I understand wanting to protect the character of the community, but this selective gatekeeping seems to create more division than unity. Isn’t Tecopa supposed to be a place that welcomes people who care about the land and the town, no matter who they know?
How do we handle people who claim to love the community, but act like they’re the gatekeepers of who deserves to live here?
— Locked Out of the Welcome Committee
Dear Locked Out of the Welcome Committee,
You’ve noticed something real—and touchy. Every small town has its gatekeepers, but Tecopa seems to breed a special kind. Maybe it’s the isolation, maybe it’s the heat, or maybe it’s that fierce love people develop for a place they feel they’ve earned the right to call home. Whatever the reason, you’re not wrong: sometimes the loudest complaints about “too many newcomers” come from folks who just want to be the ones holding the guest list.

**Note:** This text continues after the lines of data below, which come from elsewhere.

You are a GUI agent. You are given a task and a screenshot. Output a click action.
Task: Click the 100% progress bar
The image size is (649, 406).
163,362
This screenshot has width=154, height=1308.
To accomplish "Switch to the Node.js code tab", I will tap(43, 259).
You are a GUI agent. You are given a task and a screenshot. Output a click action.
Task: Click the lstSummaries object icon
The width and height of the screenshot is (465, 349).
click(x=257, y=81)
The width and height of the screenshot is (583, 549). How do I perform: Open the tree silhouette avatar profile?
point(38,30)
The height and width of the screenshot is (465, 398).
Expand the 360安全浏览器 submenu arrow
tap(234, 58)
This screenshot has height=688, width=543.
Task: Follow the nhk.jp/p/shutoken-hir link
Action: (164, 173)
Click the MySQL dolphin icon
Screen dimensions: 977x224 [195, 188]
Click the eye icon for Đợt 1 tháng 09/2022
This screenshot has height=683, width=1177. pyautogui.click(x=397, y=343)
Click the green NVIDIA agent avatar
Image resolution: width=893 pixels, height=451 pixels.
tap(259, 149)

It’s an old story out here. People arrive seeking solitude, freedom, or a new start—and then, once they’ve settled in, they start guarding the gates like they built the town themselves. It’s not always malicious; sometimes it’s fear in disguise. They’ve seen people come and go, take and not give, change things too fast or without understanding. But the desert has never belonged to one kind of person. It’s too vast, too unpredictable, too humbling for ownership.
The truth is, everyone here was a newcomer once. Everyone had to learn the rhythm of this place—the heat, the wind, the way kindness is both currency and necessity. The measure of belonging isn’t who invited you or how long you’ve stayed. It’s how you show up for your neighbors and the land, day after day, when no one’s keeping score.

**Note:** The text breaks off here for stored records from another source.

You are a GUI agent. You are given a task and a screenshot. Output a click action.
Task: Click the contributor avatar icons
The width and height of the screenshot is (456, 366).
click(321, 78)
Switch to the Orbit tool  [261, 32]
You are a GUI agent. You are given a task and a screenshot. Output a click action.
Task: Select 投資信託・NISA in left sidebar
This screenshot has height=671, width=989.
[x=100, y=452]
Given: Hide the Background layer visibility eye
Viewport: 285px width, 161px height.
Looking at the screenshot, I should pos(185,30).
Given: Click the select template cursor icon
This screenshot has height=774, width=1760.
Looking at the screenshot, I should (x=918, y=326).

When you meet that kind of gatekeeping, don’t mirror it. Be curious instead of defensive. Ask questions, offer help, and let your actions do the talking. Time has a way of softening even the most territorial souls. And for those who never come around, well, the desert will outlast all our egos.
Tecopa doesn’t need bouncers—it needs stewards. People who tend, protect, and care without claiming ownership. If everyone who loved this place tried to make room for one more good-hearted neighbor, we’d have more helping hands, more community, and fewer fences (literal and otherwise).
The beauty of the desert is that it welcomes anyone who can withstand its truth: you don’t conquer it—you coexist with it. And the same should go for each other.